= Margaret MacDonald (servant) =

Nursemaid and dresser to Queen Elizabeth II

Margaret McKay MacDonald (1904 – 22 September 1993), known as Bobo, was a Scottish nursemaid and later dresser to Queen Elizabeth II.

==Life and career==
MacDonald was born in 1904, the daughter of a Scottish railway worker on the Black Isle, north of Inverness.

MacDonald and her sister Ruby first entered royal service as undernurse and nursemaid, respectively, to six-week-old Princess Elizabeth of York under nanny Clara Knight. Her sister later continued to work for Princess Margaret. MacDonald was known by the nickname "Bobo", thought to be Princess Elizabeth's first word, in turn, MacDonald was one of the few people outside of the royal family who called the Queen "Lilibet". She slept in the same room as the princess for much of her childhood.

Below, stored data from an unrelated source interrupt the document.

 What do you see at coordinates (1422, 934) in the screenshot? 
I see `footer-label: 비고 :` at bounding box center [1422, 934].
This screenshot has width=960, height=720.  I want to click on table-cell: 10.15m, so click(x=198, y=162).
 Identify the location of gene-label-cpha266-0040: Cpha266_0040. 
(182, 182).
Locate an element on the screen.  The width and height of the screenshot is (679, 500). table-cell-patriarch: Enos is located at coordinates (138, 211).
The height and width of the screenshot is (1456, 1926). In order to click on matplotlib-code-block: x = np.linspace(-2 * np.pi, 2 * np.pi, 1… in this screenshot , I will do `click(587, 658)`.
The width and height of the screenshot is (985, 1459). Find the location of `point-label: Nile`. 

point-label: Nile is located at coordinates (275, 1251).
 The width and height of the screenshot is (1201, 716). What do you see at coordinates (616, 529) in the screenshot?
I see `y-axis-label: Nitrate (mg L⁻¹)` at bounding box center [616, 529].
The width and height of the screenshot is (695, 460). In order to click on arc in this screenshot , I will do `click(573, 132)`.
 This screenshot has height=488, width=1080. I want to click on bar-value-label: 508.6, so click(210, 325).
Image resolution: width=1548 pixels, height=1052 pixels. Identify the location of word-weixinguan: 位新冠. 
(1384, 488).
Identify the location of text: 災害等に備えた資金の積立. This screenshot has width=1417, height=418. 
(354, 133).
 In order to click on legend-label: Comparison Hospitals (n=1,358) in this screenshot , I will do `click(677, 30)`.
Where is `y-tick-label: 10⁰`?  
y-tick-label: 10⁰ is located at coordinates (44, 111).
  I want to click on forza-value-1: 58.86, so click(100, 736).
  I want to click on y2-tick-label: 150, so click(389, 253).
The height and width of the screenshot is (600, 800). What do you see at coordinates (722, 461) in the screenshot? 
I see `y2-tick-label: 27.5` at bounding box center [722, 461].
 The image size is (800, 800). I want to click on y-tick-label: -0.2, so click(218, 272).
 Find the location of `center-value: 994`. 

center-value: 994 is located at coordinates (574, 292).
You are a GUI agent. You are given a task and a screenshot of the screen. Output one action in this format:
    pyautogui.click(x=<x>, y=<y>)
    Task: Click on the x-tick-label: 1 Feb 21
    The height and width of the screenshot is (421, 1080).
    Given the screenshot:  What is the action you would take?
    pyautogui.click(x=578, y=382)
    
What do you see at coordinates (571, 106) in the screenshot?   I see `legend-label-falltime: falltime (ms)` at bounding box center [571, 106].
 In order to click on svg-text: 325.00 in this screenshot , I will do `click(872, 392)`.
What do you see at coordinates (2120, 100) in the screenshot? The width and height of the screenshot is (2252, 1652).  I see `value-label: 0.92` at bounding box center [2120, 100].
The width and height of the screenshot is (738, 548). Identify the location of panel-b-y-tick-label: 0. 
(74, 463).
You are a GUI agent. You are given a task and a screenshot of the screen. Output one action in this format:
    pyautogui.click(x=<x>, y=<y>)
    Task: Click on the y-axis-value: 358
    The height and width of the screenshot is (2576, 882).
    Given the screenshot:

After the princess left the nursery, she remained in her employ as her dresser. Macdonald accompanied Elizabeth and the Duke of Edinburgh, the princess's husband, on their honeymoon. She was with the princess on tour in Kenya when Elizabeth received word of her accession to the throne. As her dresser, she was responsible for the Queen's clothing and jewellery. She became one of the monarch's closest confidantes.

In recognition of her service, she was made a Member, 5th Class, of the Royal Victorian Order (MVO) in the 1953 Coronation Honours. She was later promoted to a Lieutenant (LVO) in the same order in the 1986 New Year Honours. She was also awarded the Royal Victorian Medal.

MacDonald retired in her late 80s after dressing the Queen for 67 years. She never married and retained her own suite at Buckingham Palace. She died there on 22 September 1993 at the age of 89. The Queen attended her funeral which was held on 30 September 1993 at The Queen's Chapel, St James's Palace.